§ Data for this task
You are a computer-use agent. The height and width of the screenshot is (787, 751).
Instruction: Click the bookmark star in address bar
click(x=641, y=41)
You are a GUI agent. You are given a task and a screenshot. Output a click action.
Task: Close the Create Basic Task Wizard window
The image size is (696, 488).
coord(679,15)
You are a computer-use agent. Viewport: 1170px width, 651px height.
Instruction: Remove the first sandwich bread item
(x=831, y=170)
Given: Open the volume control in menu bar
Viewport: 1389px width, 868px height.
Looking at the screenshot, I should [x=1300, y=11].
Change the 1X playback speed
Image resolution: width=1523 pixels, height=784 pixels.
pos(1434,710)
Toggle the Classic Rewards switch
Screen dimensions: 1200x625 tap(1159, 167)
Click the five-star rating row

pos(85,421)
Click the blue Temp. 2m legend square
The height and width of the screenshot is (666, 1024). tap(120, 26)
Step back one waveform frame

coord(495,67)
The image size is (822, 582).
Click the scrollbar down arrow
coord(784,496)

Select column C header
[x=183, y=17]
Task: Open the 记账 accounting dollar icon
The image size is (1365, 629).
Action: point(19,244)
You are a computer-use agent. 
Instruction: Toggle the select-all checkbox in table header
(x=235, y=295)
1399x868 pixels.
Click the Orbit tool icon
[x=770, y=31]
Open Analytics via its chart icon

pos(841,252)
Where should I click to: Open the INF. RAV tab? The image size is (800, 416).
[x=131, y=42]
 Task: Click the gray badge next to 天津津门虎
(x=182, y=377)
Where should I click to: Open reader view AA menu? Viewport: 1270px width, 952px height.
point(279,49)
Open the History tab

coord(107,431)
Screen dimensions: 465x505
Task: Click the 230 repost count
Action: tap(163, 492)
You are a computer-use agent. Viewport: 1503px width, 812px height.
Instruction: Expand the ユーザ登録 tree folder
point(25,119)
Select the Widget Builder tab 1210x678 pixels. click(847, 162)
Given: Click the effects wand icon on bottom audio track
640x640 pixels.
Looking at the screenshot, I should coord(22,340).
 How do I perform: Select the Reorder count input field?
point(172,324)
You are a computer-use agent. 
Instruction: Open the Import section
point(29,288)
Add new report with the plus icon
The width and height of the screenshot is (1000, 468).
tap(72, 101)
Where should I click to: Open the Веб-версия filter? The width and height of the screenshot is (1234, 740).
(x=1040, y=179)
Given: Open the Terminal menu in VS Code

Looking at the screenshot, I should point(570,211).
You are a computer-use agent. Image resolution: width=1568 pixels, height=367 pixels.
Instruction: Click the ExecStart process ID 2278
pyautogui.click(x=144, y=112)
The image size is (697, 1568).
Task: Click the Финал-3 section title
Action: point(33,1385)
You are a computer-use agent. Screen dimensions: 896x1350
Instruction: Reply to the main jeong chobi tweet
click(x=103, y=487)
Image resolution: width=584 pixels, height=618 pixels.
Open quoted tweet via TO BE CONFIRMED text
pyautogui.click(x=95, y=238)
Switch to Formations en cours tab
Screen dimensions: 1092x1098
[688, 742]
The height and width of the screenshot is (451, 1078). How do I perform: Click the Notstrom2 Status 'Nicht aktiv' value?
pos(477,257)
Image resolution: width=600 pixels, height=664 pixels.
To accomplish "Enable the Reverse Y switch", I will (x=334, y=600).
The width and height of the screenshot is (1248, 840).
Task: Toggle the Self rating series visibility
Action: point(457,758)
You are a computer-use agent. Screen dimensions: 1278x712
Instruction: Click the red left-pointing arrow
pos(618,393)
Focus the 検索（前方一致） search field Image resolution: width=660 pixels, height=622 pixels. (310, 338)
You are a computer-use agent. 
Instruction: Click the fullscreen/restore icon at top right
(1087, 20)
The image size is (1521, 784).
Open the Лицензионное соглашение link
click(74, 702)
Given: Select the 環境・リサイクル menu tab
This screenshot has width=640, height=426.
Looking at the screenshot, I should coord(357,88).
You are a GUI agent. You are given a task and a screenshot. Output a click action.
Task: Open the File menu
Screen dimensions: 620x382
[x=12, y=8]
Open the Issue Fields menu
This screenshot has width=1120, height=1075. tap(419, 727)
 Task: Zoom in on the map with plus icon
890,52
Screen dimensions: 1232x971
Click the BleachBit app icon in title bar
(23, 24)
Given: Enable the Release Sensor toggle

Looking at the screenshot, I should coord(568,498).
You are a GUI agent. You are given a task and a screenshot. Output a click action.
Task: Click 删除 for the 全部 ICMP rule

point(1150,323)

§ Your instructions
Copy the entries above exactly, so that each line matches the original.

§ Reply to the task
You are a computer-use agent. The height and width of the screenshot is (787, 751).
Instruction: Click the bookmark star in address bar
click(x=641, y=41)
You are a GUI agent. You are given a task and a screenshot. Output a click action.
Task: Close the Create Basic Task Wizard window
The image size is (696, 488).
coord(679,15)
You are a computer-use agent. Viewport: 1170px width, 651px height.
Instruction: Remove the first sandwich bread item
(x=831, y=170)
Given: Open the volume control in menu bar
Viewport: 1389px width, 868px height.
Looking at the screenshot, I should [x=1300, y=11].
Change the 1X playback speed
Image resolution: width=1523 pixels, height=784 pixels.
pos(1434,710)
Toggle the Classic Rewards switch
Screen dimensions: 1200x625 tap(1159, 167)
Click the five-star rating row

pos(85,421)
Click the blue Temp. 2m legend square
The height and width of the screenshot is (666, 1024). tap(120, 26)
Step back one waveform frame

coord(495,67)
The image size is (822, 582).
Click the scrollbar down arrow
coord(784,496)

Select column C header
[x=183, y=17]
Task: Open the 记账 accounting dollar icon
The image size is (1365, 629).
Action: point(19,244)
You are a computer-use agent. 
Instruction: Toggle the select-all checkbox in table header
(x=235, y=295)
1399x868 pixels.
Click the Orbit tool icon
[x=770, y=31]
Open Analytics via its chart icon

pos(841,252)
Where should I click to: Open the INF. RAV tab? The image size is (800, 416).
[x=131, y=42]
 Task: Click the gray badge next to 天津津门虎
(x=182, y=377)
Where should I click to: Open reader view AA menu? Viewport: 1270px width, 952px height.
point(279,49)
Open the History tab

coord(107,431)
Screen dimensions: 465x505
Task: Click the 230 repost count
Action: tap(163, 492)
You are a computer-use agent. Viewport: 1503px width, 812px height.
Instruction: Expand the ユーザ登録 tree folder
point(25,119)
Select the Widget Builder tab 1210x678 pixels. click(847, 162)
Given: Click the effects wand icon on bottom audio track
640x640 pixels.
Looking at the screenshot, I should coord(22,340).
 How do I perform: Select the Reorder count input field?
point(172,324)
You are a computer-use agent. 
Instruction: Open the Import section
point(29,288)
Add new report with the plus icon
The width and height of the screenshot is (1000, 468).
tap(72, 101)
Where should I click to: Open the Веб-версия filter? The width and height of the screenshot is (1234, 740).
(x=1040, y=179)
Given: Open the Terminal menu in VS Code

Looking at the screenshot, I should point(570,211).
You are a computer-use agent. Image resolution: width=1568 pixels, height=367 pixels.
Instruction: Click the ExecStart process ID 2278
pyautogui.click(x=144, y=112)
The image size is (697, 1568).
Task: Click the Финал-3 section title
Action: point(33,1385)
You are a computer-use agent. Screen dimensions: 896x1350
Instruction: Reply to the main jeong chobi tweet
click(x=103, y=487)
Image resolution: width=584 pixels, height=618 pixels.
Open quoted tweet via TO BE CONFIRMED text
pyautogui.click(x=95, y=238)
Switch to Formations en cours tab
Screen dimensions: 1092x1098
[688, 742]
The height and width of the screenshot is (451, 1078). How do I perform: Click the Notstrom2 Status 'Nicht aktiv' value?
pos(477,257)
Image resolution: width=600 pixels, height=664 pixels.
To accomplish "Enable the Reverse Y switch", I will (x=334, y=600).
The width and height of the screenshot is (1248, 840).
Task: Toggle the Self rating series visibility
Action: point(457,758)
You are a computer-use agent. Screen dimensions: 1278x712
Instruction: Click the red left-pointing arrow
pos(618,393)
Focus the 検索（前方一致） search field Image resolution: width=660 pixels, height=622 pixels. (310, 338)
You are a computer-use agent. 
Instruction: Click the fullscreen/restore icon at top right
(1087, 20)
The image size is (1521, 784).
Open the Лицензионное соглашение link
click(74, 702)
Given: Select the 環境・リサイクル menu tab
This screenshot has width=640, height=426.
Looking at the screenshot, I should coord(357,88).
You are a GUI agent. You are given a task and a screenshot. Output a click action.
Task: Open the File menu
Screen dimensions: 620x382
[x=12, y=8]
Open the Issue Fields menu
This screenshot has width=1120, height=1075. tap(419, 727)
 Task: Zoom in on the map with plus icon
890,52
Screen dimensions: 1232x971
Click the BleachBit app icon in title bar
(23, 24)
Given: Enable the Release Sensor toggle

Looking at the screenshot, I should coord(568,498).
You are a GUI agent. You are given a task and a screenshot. Output a click action.
Task: Click 删除 for the 全部 ICMP rule

point(1150,323)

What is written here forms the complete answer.